WORKING DATA:
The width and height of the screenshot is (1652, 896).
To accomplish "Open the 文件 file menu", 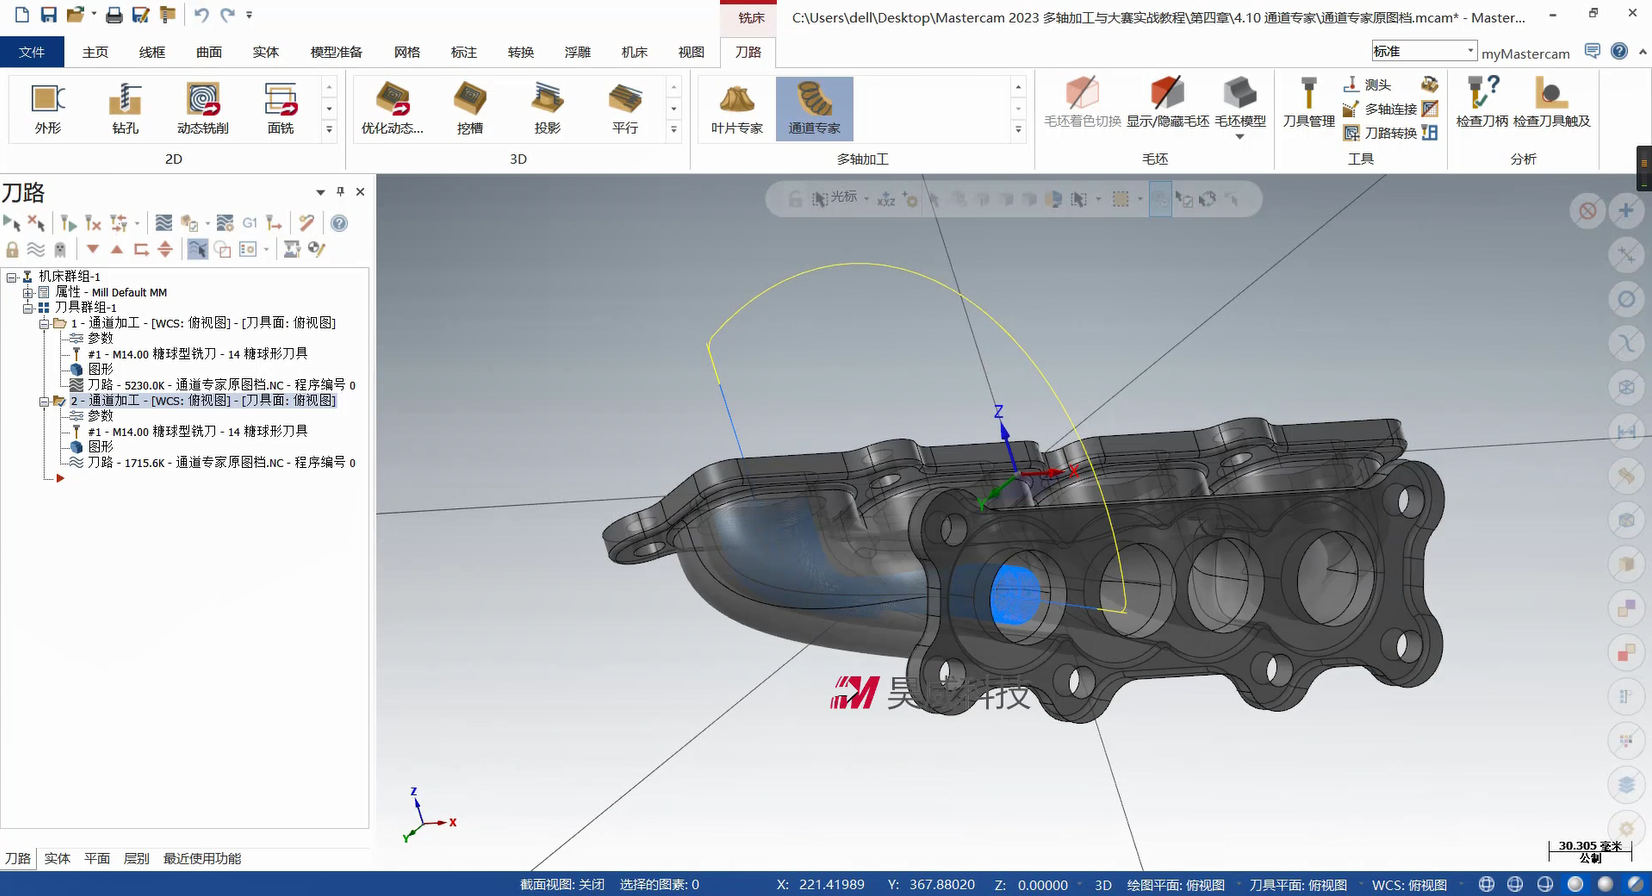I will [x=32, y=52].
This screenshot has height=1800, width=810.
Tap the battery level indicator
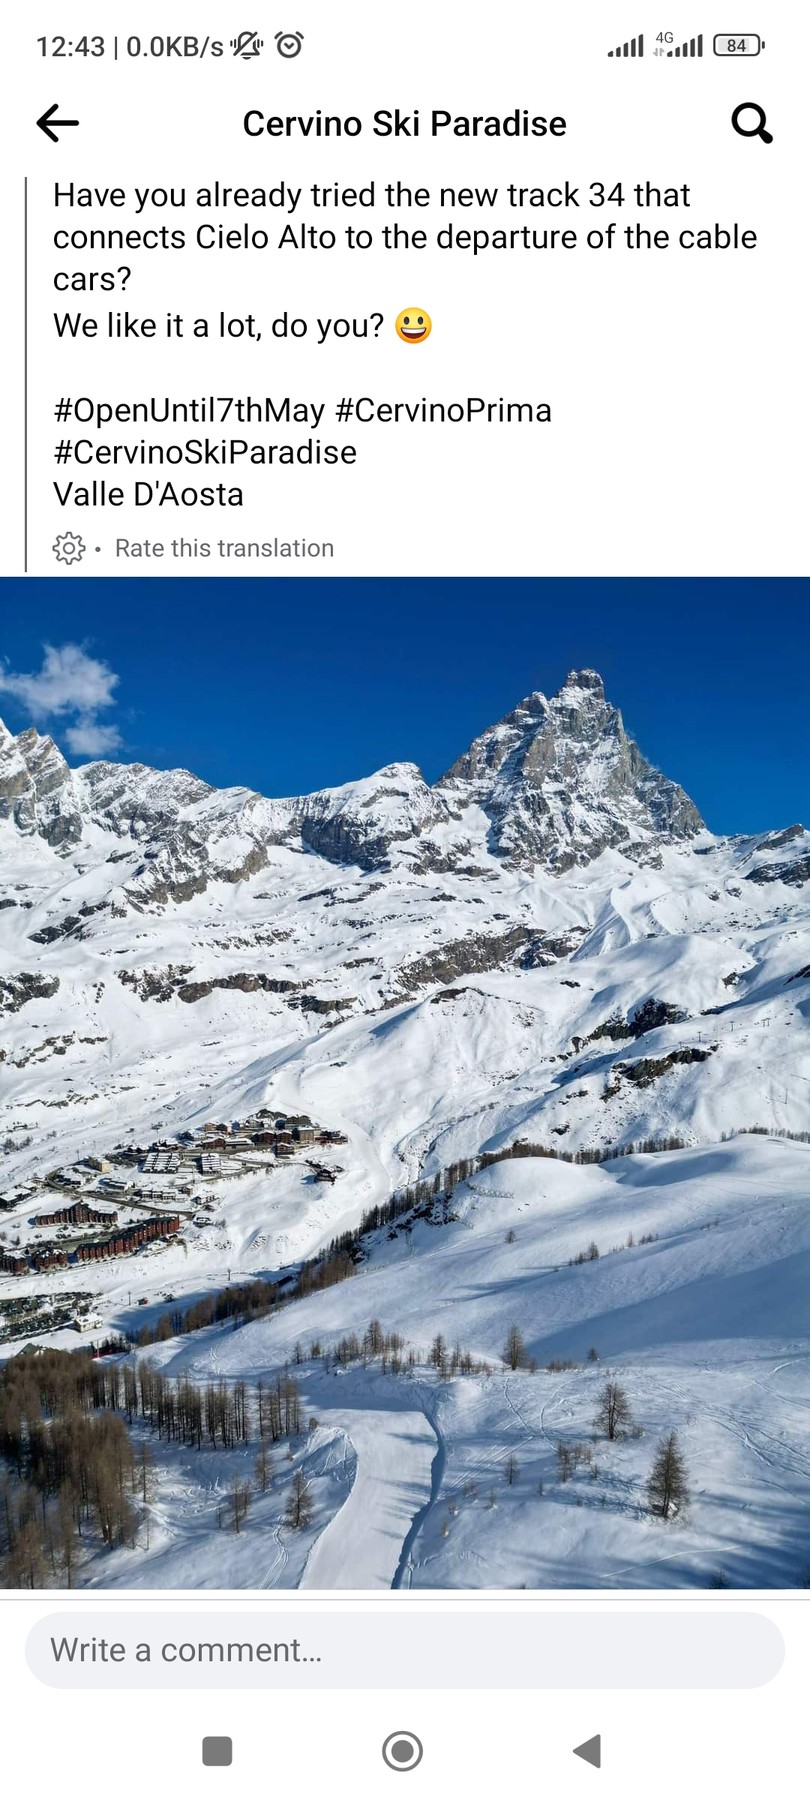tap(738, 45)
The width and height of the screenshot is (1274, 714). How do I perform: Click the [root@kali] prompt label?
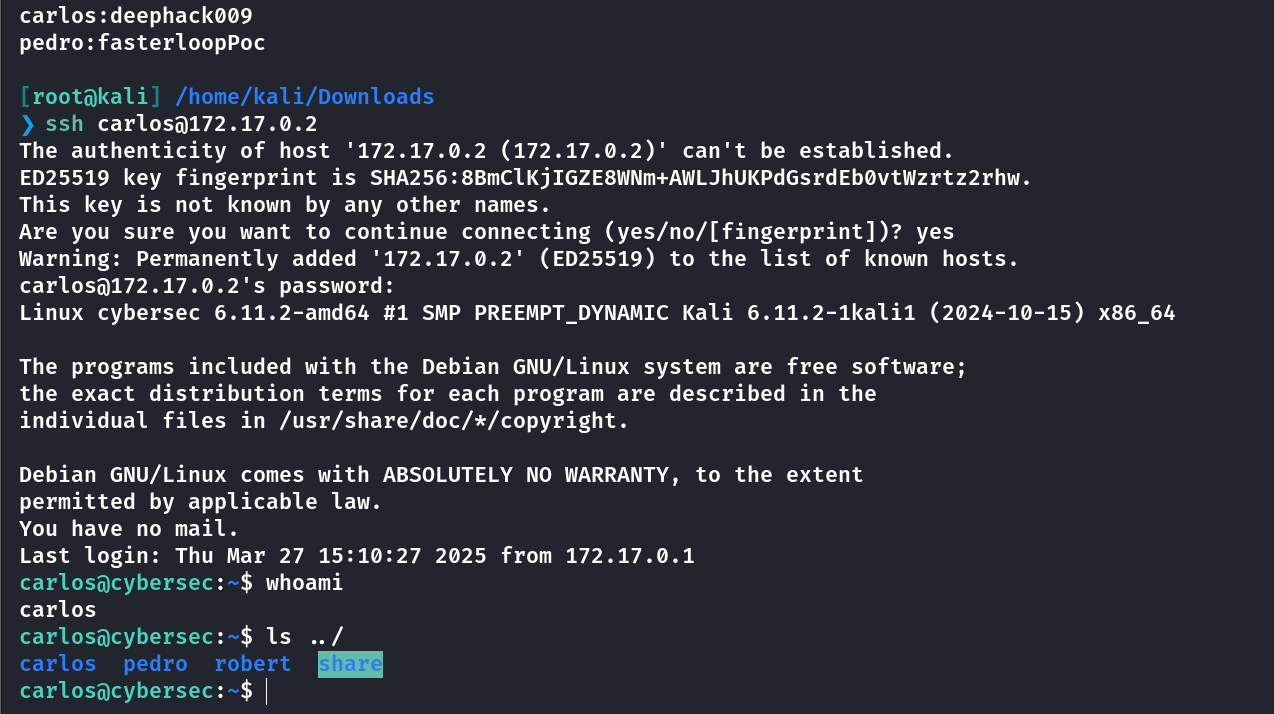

AIM OF THE TASK: A bare number is the expected answer: the tally of lines in the records above holding "width".

WRITTEN SOLUTION: 3